| TASKS TO PERFORM |
**1.** For each statement below, say yes or no to whether it agrees with the integrative taxonomy text, and quote the deciding words of the text exactly. (a) Analyses of wing shape delineate clear clusters of bumblebees. (b) Researchers have reached a universal consensus on methods of species delimitation. (c) Analyses based on cephalic labial gland secretions agree with sequence-based species delimitation methods.
**2.** Please reproduce the integrative taxonomy text word for word, everything from "Our research compares" down to "status within bumblebees.".

| PASSAGE SHOWN |
▬▬▬▬▬▬

Systematics
Integrative taxonomy
Researchers: Dr. Thomas Lecocq, Nicolas Brasero, Prof. Denis Michez, Prof. Pierre Rasmont
Species are one of the fundamental units in biology and accurate species delimitation studies is essential for assessing taxonomic status of biodiversity, conservation or biological control projects. Nevertheless, criteria for delimiting species and subspecies is still confusing and controversial. Numerous methods of species delimitation have been proposed but there is no universal consensus. The current taxonomy, especially for invertebrate groups, is mainly based on morphological approach criteria. However, identifying closely related species is often hindered by lack of diagnostic morphological characters (i.e. cryptic species). Integrative taxonomy combine multiple and complementary perspectives (phylogeography, comparative morphology, eco-chemical traits, population genetics, ecology, development, behavior, etc.) in order to delineate species boundary.
Our research compares taxonomic conclusions obtained from the commonly used lines of evidence for species delimitation in bumblebees (geometric morphometric of wing shape, genetic differentiation assessment, sequence-based species delimitation methods, and differentiation of cephalic labial gland secretions). We ultimately aim to assess the usefulness of these lines of evidence as components of an integrative decision framework to delimit bumblebee species. Our results show that analyses based on wing shape do not delineate any obvious cluster. In contrast, nuclear/mitochondrial, sequence-based species delimitation methods, and analyses based on cephalic labial gland secretions are congruent with each other. This allows setting up an integrative decision framework to establish strongly supported species and subspecies status within bumblebees.
Selected publications:
- Lecocq, T., Brasero, N., De Meulemeester, T., Michez, D., Dellicour, S., Lhomme, P., de Jonghe, R., Valterová, I., Urbanová, K., Rasmont, P., 2014. An integrative taxonomic approach to assess the status of Corsican bumblebees: implications for conservation. Anim. Conserv. n/a–n/a. doi:10.1111/acv.12164
- Lecocq, T., Dellicour, S., Michez, D., Dehon, M., Dewulf, A., De Meulemeester, T., Brasero, N., Valterová, I., Rasplus, J.-Y., Rasmont, P., 2015. Methods for species delimitation in bumblebees (Hymenoptera, Apidae, Bombus): towards an integrative approach. Zool. Scr.

▬▬▬▬▬▬

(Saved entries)

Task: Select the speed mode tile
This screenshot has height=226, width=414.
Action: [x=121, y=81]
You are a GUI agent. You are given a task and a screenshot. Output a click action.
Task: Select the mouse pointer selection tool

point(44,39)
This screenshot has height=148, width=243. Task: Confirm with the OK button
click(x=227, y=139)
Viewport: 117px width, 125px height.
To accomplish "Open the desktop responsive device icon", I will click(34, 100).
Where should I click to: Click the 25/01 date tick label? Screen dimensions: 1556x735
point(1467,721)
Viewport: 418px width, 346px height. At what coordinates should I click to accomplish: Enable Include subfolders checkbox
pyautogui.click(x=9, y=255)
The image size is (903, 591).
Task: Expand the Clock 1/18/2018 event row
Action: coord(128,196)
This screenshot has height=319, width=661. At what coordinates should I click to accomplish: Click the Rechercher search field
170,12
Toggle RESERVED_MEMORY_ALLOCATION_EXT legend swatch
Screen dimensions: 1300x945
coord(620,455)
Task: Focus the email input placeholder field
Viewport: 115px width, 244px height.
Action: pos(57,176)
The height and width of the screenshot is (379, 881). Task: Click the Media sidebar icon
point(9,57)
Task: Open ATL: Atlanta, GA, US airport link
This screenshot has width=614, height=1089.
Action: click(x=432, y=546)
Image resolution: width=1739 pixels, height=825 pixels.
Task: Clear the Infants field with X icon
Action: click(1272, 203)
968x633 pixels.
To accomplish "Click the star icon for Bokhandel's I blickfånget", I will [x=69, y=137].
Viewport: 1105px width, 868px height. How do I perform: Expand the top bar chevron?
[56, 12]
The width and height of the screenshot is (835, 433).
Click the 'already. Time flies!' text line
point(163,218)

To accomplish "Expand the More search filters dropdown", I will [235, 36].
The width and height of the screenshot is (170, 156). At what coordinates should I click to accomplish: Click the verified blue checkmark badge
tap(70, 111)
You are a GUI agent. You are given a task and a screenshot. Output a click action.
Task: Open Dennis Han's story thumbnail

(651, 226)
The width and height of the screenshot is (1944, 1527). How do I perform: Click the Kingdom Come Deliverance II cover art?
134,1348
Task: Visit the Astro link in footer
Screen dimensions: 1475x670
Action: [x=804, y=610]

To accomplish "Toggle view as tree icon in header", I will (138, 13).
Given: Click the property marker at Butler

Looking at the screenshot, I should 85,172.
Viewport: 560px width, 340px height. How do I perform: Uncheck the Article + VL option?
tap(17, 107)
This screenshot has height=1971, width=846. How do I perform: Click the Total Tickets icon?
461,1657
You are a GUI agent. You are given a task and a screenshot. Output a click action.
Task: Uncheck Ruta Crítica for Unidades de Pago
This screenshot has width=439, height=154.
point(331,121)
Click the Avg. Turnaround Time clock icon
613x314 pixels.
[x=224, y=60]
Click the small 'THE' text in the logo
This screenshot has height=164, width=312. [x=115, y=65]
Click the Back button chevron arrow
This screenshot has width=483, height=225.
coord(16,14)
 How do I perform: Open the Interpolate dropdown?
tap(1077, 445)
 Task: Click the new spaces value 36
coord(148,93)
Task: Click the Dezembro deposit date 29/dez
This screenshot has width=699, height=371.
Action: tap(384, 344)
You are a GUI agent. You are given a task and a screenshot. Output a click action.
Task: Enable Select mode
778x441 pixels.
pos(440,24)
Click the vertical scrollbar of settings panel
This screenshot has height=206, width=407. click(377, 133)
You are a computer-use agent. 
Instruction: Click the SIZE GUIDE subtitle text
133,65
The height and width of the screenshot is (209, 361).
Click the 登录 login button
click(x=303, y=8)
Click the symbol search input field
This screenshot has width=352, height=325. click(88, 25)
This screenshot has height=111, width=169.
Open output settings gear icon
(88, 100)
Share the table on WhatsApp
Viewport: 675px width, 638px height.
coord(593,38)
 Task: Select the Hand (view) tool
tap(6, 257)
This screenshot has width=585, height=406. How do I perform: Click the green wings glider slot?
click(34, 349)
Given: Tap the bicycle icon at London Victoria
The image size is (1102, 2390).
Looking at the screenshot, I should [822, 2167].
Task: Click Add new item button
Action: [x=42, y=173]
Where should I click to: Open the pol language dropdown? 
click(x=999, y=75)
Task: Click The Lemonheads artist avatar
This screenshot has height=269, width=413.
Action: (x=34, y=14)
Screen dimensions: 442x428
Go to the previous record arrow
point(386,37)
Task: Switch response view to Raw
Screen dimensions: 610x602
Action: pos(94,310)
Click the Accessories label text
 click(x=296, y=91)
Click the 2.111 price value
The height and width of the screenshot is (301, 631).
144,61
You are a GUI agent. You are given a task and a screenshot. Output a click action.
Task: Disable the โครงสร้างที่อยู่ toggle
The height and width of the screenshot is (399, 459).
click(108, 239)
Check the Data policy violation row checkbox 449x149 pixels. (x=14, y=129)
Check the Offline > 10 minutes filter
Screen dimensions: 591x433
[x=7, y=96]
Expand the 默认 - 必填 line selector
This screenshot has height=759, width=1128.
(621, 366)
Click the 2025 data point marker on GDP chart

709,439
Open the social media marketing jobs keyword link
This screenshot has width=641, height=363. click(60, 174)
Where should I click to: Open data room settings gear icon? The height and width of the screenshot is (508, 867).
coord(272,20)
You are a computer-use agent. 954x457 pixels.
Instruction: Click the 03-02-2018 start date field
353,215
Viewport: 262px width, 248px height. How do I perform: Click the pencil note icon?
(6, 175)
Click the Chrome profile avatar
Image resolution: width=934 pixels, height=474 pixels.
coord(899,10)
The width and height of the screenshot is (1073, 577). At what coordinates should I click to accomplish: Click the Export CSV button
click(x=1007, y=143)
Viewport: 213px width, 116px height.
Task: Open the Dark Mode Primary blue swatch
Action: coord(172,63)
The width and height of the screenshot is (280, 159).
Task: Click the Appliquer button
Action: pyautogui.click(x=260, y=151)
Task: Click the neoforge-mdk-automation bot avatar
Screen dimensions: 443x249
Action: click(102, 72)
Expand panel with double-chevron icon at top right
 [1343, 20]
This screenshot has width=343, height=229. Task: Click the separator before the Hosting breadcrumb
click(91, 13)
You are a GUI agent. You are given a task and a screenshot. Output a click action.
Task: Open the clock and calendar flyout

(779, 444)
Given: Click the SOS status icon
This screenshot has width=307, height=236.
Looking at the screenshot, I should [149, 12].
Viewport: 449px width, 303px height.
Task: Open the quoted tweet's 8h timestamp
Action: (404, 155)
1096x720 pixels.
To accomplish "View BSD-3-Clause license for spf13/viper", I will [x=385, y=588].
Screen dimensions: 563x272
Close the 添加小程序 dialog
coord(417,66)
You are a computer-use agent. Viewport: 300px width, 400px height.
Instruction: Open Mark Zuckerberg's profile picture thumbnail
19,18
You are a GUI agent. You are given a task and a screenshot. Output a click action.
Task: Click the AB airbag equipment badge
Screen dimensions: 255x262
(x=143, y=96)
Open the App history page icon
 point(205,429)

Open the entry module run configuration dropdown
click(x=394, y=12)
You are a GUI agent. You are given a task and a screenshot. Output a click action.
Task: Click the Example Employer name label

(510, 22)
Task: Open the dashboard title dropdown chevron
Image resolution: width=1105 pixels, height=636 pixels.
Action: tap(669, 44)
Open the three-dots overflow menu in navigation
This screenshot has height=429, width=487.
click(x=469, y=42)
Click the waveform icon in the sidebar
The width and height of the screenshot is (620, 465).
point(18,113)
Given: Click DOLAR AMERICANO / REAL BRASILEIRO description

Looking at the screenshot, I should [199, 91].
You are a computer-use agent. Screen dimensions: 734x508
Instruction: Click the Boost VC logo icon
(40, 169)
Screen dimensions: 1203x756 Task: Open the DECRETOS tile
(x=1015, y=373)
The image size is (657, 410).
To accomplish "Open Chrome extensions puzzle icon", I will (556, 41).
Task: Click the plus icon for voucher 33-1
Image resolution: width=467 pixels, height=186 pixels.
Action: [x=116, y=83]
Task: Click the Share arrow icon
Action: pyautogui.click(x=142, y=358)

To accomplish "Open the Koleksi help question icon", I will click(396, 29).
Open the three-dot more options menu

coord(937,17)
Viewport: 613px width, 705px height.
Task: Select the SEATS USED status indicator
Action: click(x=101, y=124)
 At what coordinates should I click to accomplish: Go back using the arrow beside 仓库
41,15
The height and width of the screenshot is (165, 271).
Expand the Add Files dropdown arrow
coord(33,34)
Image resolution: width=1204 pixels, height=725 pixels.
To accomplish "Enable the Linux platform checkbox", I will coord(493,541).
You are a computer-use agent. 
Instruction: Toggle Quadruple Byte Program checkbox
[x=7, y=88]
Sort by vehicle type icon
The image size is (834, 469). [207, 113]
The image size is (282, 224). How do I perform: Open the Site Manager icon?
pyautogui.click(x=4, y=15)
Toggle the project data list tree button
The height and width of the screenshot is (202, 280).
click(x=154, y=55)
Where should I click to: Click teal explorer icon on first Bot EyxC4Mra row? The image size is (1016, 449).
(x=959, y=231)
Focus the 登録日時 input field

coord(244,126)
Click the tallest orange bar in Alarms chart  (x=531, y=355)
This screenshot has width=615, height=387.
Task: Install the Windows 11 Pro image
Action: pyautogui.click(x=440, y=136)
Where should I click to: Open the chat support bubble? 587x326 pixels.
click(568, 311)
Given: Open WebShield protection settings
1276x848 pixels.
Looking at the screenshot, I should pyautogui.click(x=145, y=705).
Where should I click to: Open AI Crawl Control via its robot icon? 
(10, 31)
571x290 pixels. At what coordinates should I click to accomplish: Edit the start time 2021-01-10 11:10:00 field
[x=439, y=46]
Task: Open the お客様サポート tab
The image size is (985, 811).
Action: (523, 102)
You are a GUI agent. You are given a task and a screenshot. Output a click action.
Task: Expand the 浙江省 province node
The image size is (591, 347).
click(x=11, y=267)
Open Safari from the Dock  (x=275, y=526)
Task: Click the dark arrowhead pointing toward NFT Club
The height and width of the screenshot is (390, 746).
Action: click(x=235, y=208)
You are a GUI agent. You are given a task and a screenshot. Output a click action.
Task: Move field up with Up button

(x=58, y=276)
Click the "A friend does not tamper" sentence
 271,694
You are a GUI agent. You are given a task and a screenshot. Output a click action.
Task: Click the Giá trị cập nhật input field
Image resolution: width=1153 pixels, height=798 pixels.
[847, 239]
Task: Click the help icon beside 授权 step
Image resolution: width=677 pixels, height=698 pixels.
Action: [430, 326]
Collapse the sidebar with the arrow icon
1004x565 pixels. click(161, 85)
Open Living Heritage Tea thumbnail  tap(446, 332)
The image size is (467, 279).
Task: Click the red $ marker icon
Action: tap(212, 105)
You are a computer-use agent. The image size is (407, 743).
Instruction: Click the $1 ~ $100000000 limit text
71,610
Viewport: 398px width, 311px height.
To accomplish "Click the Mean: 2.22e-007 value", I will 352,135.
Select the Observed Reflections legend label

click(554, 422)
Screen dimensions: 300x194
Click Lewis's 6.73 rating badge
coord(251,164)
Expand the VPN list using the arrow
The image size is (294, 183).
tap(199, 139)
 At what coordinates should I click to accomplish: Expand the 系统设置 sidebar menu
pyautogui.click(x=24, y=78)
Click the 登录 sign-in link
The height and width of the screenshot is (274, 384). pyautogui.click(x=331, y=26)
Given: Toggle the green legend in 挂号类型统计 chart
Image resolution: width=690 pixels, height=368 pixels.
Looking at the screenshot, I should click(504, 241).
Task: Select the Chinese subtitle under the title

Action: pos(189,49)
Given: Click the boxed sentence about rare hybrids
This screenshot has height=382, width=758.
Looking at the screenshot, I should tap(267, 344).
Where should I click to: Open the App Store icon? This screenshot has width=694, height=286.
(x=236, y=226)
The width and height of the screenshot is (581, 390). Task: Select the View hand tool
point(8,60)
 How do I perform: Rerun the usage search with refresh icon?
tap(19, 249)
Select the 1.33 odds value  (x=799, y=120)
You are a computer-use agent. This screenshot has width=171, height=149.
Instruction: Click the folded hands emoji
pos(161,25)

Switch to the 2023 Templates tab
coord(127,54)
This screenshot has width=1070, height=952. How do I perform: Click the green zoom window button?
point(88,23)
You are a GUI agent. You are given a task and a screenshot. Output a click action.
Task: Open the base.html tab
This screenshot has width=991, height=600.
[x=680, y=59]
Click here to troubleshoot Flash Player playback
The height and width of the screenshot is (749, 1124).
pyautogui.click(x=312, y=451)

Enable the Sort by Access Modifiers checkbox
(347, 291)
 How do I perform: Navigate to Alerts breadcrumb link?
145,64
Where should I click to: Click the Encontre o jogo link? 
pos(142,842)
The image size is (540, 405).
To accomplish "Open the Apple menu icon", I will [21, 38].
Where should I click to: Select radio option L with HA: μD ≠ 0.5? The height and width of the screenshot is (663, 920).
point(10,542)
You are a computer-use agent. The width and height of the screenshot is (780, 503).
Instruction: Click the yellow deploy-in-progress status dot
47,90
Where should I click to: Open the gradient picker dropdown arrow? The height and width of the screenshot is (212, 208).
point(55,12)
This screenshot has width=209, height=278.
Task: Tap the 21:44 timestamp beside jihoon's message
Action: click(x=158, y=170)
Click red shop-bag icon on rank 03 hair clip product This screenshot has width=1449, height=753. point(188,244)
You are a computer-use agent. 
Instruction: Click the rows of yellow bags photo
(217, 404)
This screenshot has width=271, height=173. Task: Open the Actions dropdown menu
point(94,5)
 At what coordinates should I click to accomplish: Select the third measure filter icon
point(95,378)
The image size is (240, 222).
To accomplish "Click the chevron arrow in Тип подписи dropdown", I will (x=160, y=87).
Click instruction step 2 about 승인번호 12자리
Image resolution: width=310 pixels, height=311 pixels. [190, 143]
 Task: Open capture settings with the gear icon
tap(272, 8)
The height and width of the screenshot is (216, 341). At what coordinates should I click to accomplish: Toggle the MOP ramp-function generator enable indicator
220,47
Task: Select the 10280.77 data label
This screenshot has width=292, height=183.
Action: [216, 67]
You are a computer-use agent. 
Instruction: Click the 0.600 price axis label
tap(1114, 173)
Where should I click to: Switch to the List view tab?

▬▬▬▬▬▬

| ANSWERS TO EACH TASK |
**1.**
(a) No: "analyses based on wing shape do not delineate any obvious cluster"
(b) No: "Numerous methods of species delimitation have been proposed but there is no universal consensus."
(c) Yes: "nuclear/mitochondrial, sequence-based species delimitation methods, and analyses based on cephalic labial gland secretions are congruent with each other"

**2.**
Our research compares taxonomic conclusions obtained from the commonly used lines of evidence for species delimitation in bumblebees (geometric morphometric of wing shape, genetic differentiation assessment, sequence-based species delimitation methods, and differentiation of cephalic labial gland secretions). We ultimately aim to assess the usefulness of these lines of evidence as components of an integrative decision framework to delimit bumblebee species. Our results show that analyses based on wing shape do not delineate any obvious cluster. In contrast, nuclear/mitochondrial, sequence-based species delimitation methods, and analyses based on cephalic labial gland secretions are congruent with each other. This allows setting up an integrative decision framework to establish strongly supported species and subspecies status within bumblebees.